About one-third of patients with gastro-oesophageal reflux disease (GERD) have frequent and/or severe reflux symptoms ('disruptive GERD'). The relative burden of disruptive GERD on health-related quality of life (HRQL) has not been systematically investigated.


To assess the burden of disruptive vs. nondisruptive GERD on HRQL.


Systematic searches were conducted in PubMed and Embase. To be included, studies had to have used validated questionnaires to assess HRQL.

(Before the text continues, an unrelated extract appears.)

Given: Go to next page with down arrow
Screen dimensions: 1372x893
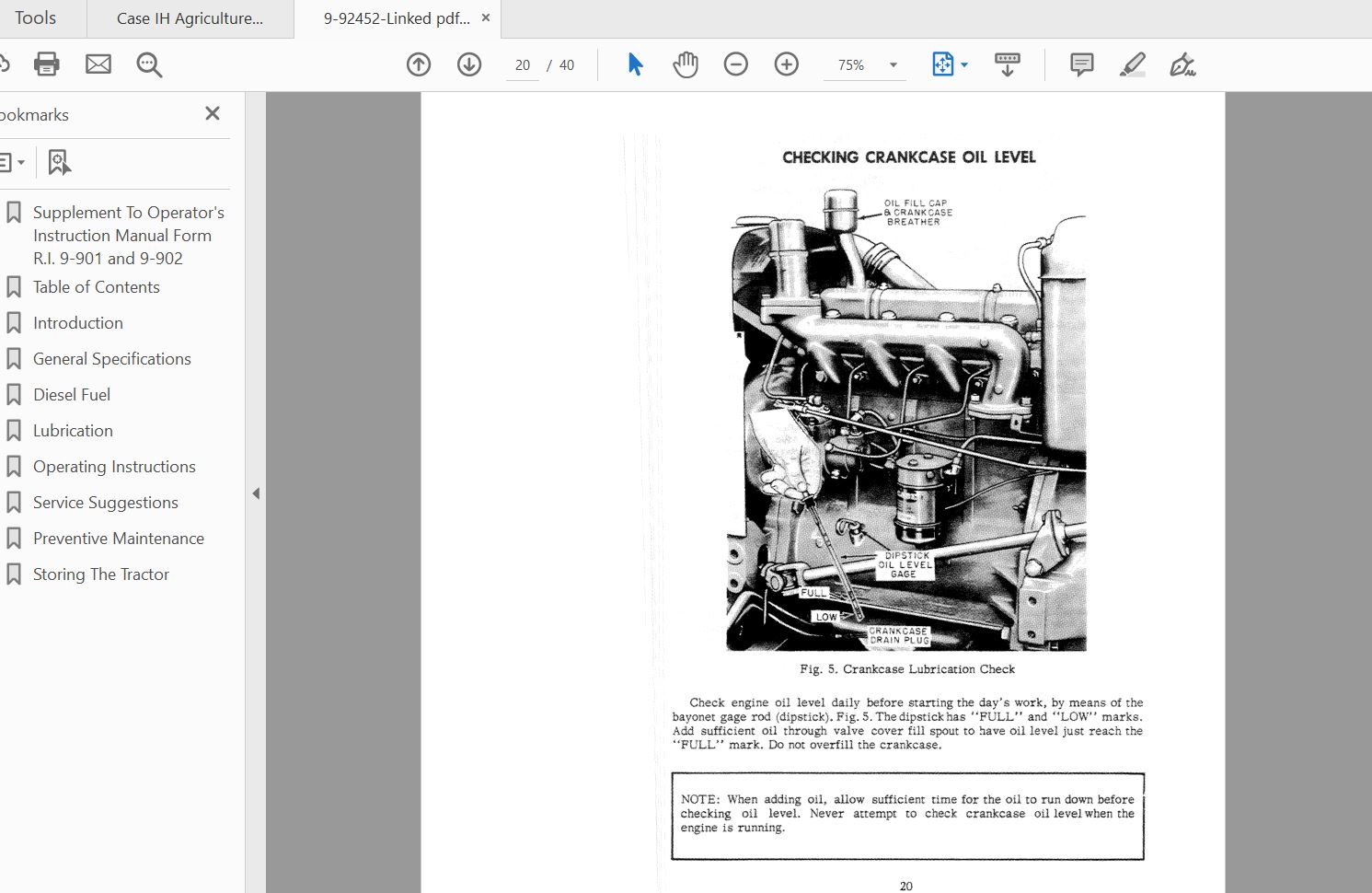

Nineteen studies were included. Data on the comparative burden of frequent (ranging from daily to ≥weekly) and severe reflux symptoms were provided in eight and 13 studies respectively; six reported on the additional burden of nocturnal symptoms. Compared with individuals with nondisruptive GERD, those with disruptive GERD had 2.4-times and 1.5-times higher mean rates of absenteeism and presenteeism respectively (five studies), 1.5-times lower sleep quality scores (three studies), 1.1-times lower mean summary scores for physical and mental health (five studies) and 1.3-times lower mean scores for psychological and general well-being (four studies). Increasing symptom frequency and severity both increased the burden of disease to a similar extent. The presence of nocturnal symptoms in addition to daytime symptoms led to worsening of physical health, but their effect on mental health and work productivity was less clear.


Disruptive GERD is associated with a high burden of disease compared with occasional or mild reflux symptoms. Disease management needs to vary across the GERD spectrum and should be tailored to patients' requirements for optimal therapeutic outcomes.